Sócrates, Platão e os estóicos já consideravam moralmente admissível a eutanásia. Thomas Morus, em sua Utopia (1566), também. Nos primeiros meses de mês de julho de 1974,este delicadíssimo tema, tabu para o cristianismo e as grandes religiões em geral, voltou ao noticiário com partidários mais recentes, revestidos com a autoridade de três personalidades ganhadoras de quatro Prêmios Nobel.
Defendendo abertamente a eutanásia e a adoção de “regras humanitárias” para a morte por escolha de pessoas agonizantes que sofrem, o inglês George Thomson (Nobel de Física em 1937), o conhecido pacifista norte-americano Linus Pauling (Nobel de Química, em 1954, e Nobel da Paz, em 1962) e o francês Jacques Monod (Nobel de Biologia, em 1965) publicaram um artigo na revista The Humanist, dos Estados Unidos, e reproduzido na França pelo jornal Le Figaro.

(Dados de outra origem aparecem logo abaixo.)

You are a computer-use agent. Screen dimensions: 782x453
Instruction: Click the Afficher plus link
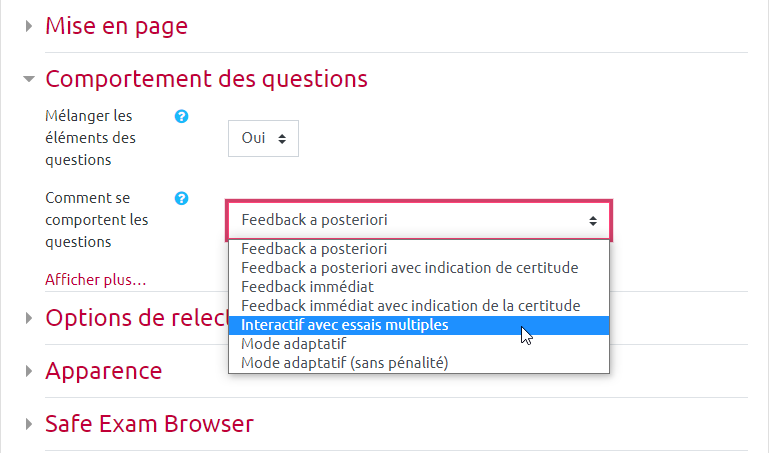coord(96,279)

Para os três, a consciência moral do homem está bastante avançada para permitir a prática da eutanásia. Assim, a opinião pública deve “romper os tabus” e compadecer-se das pessoas que suportam sofrimentos inúteis antes de morrer.
Refutando as teorias de que o sofrimento humano é inevitável, os três cientistas afirmaram que é necessário respeitar o valor e a dignidade do indivíduo, dando-lhe a liberdade de escolher a própria morte, que deve ser considerada como um fato da vida: se todo homem tem o direito a viver com dignidade (mesmo que o desconheça), este direito também existe em relação à morte.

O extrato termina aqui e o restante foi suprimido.